● **PROBLEM DESCRIPTION**: Give the count of lines in the entries below that contain the string "each", and only that count.

● **MATERIAL PROVIDED**:
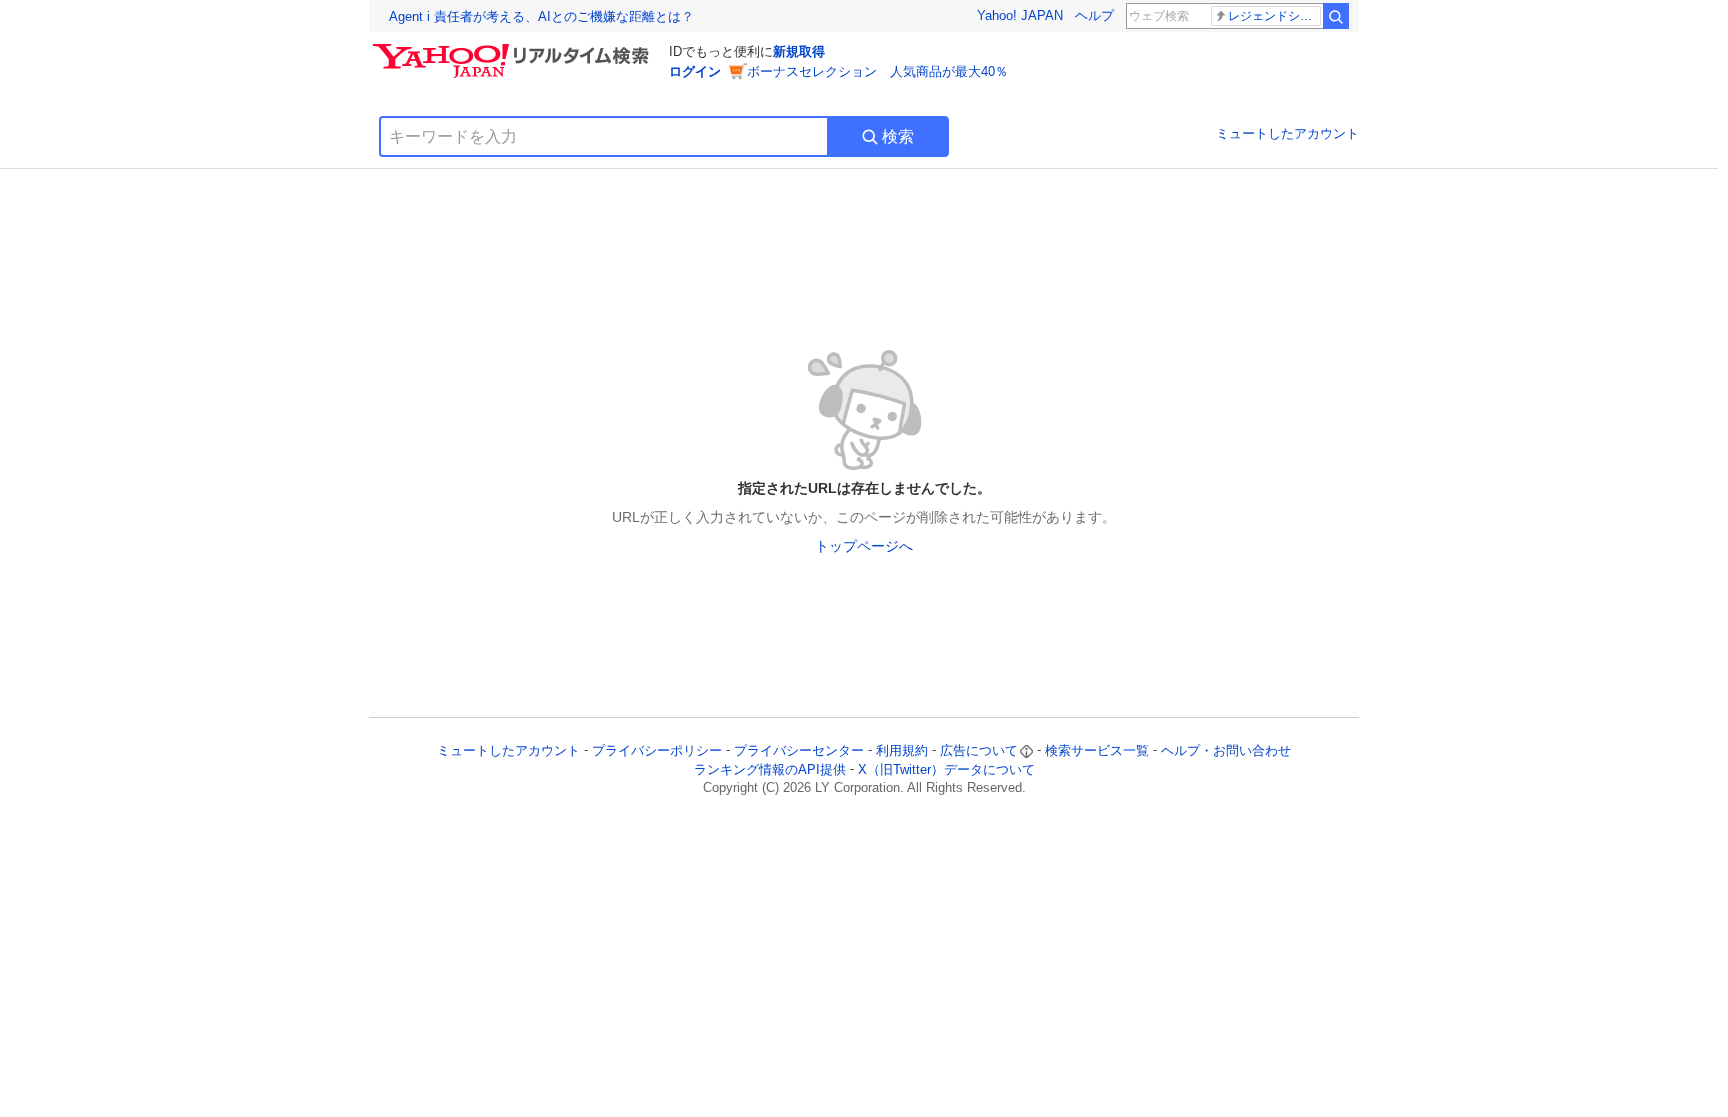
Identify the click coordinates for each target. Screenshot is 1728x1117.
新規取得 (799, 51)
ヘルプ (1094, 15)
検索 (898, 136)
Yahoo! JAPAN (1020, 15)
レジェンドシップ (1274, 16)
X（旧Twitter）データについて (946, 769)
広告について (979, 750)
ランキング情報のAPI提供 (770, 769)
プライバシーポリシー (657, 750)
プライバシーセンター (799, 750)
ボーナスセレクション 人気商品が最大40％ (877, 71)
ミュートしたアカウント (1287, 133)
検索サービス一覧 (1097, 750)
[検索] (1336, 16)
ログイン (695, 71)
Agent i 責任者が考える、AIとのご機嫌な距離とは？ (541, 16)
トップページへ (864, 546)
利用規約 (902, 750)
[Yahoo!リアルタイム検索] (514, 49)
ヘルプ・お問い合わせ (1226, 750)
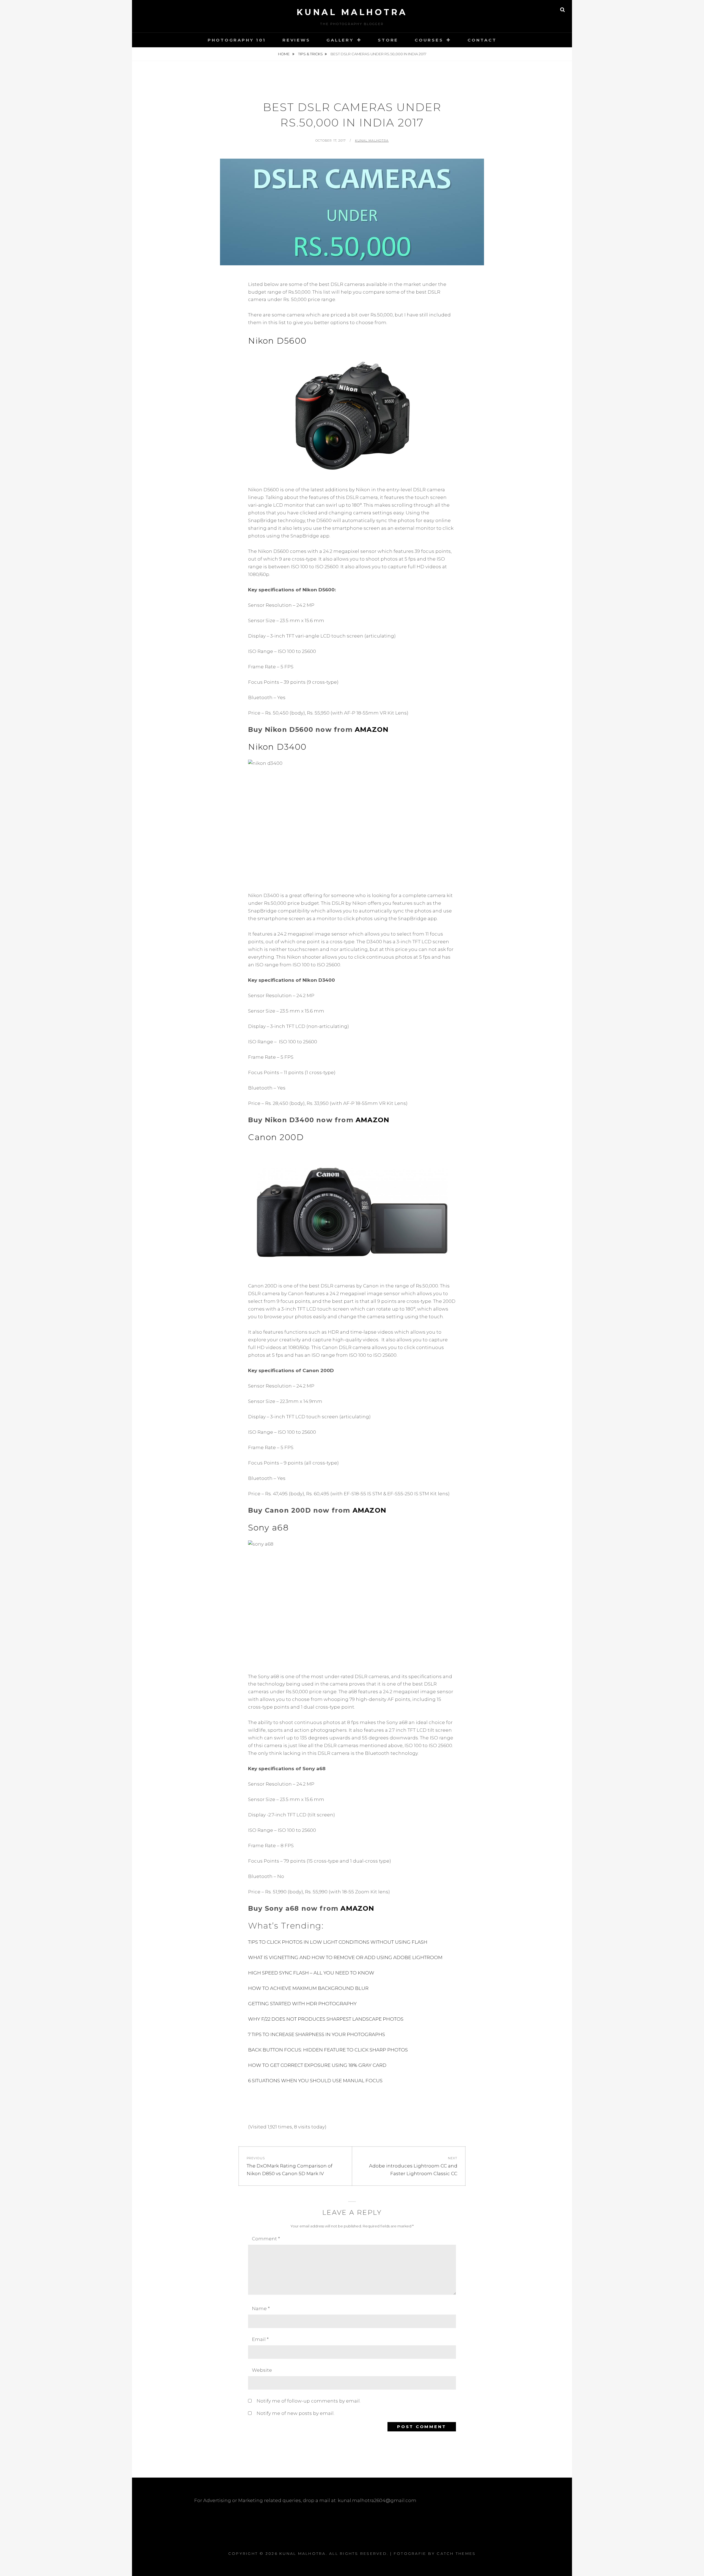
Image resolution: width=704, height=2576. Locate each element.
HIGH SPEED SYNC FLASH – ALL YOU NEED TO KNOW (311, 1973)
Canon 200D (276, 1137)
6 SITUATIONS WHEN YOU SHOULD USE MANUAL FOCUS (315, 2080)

...

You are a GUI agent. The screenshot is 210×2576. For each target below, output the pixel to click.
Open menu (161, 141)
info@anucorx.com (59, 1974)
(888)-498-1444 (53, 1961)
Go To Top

● **RESULT OF THIS EXERCISE**: 3